The group alleged in a lawsuit against the Kansas state education department that the standards, developed by twenty-six states based on a framework published by the National Research Council, address religious questions by removing a “theistic” viewpoint and creating a “non-theistic worldview” in science instruction in the public schools.

The lawsuit by a group called Citizens for Objective Public Education said that in addressing questions such as “where do we come from?,” the Next Generation standards rely on an “orthodoxy called Methodological Naturalism or Scientific Materialism and a variety of other deceptive methods to lead impressionable children, beginning in kindergarten, to answer the questions with only materialistic/atheistic answers,” as the group said in its Supreme Court appeal.

The group argued that Kansas’s 2013 adoption of science standards based on the Next Generation Science Standards and the National Research Council’s framework constituted an unconstitutional government establishment of religion and also violated the First Amendment free exercise of religion rights of the families.

A federal district court held in 2014 that the group and its members lacked standing to bring the suit because the alleged injuries were abstract.

In an April decision, a three-judge panel of the U.S. Court of Appeals for the Tenth Circuit, in Denver, unanimously upheld the district court and rejected COPE’s theories of legal injury.

“COPE does not offer any facts to support the conclusion that the Standards condemn any religion or send a message of endorsement,” the Tenth Circuit court said. “And any fear of biased instruction is premised on COPE’s predictions of school districts’ responses to the Standards—an attempt by COPE to recast a future injury as a present one.”

The U.S. Supreme Court asked Kansas to respond to COPE’s appeal, and the state stressed that curriculum decisions remain a matter for local school districts.

“Although Kansas law requires the state board of education to establish curriculum standards, locally elected school boards remain free to determine their own curricula,” said the brief filed by Kansas Attorney General Derek Schmidt.
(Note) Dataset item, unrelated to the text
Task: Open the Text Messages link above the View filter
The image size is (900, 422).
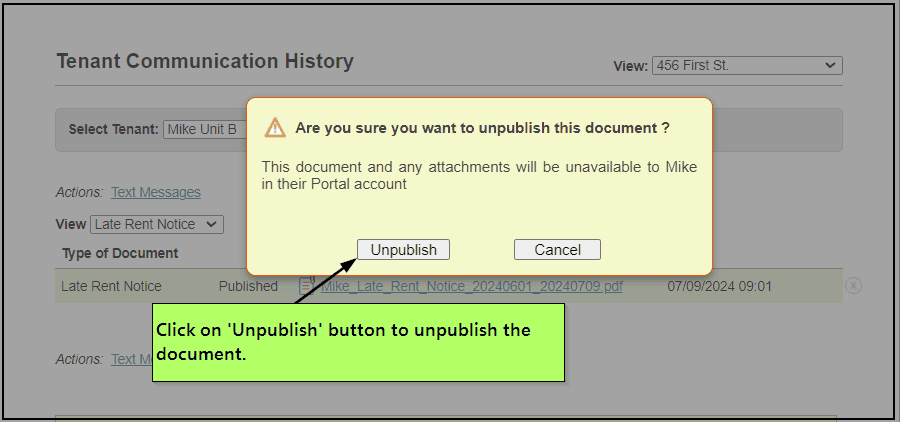Action: click(x=156, y=192)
He added that COPE had not alleged that any children involved in the suit attended school districts where the science standards had been implemented. Reported in: Education Week, November 14.

At a lively Supreme Court argument January 10, the justices considered how the First Amendment applies to credit card fees.

The case was the latest battle in a continuing dispute between some merchants, who want to avoid fees charged by credit card companies by steering customers toward cash, and credit card companies, which seek to make the fees invisible to consumers.

The New York law at issue in the case, similar to ones in nine other states, bars merchants from imposing surcharges when their customers use credit cards. Discounts for using cash, on the other hand, are permitted.

That distinction runs afoul of the First Amendment, said Deepak Gupta, a lawyer for several merchants challenging the law.

“This case is about whether the state may criminalize truthful speech that merchants believe is their most effective way of communicating the hidden cost of credit cards to their customers,” Gupta said. Credit card companies charge a so-called swipe fee, often ranging from two to three percent of the transaction, to merchants who accept their cards.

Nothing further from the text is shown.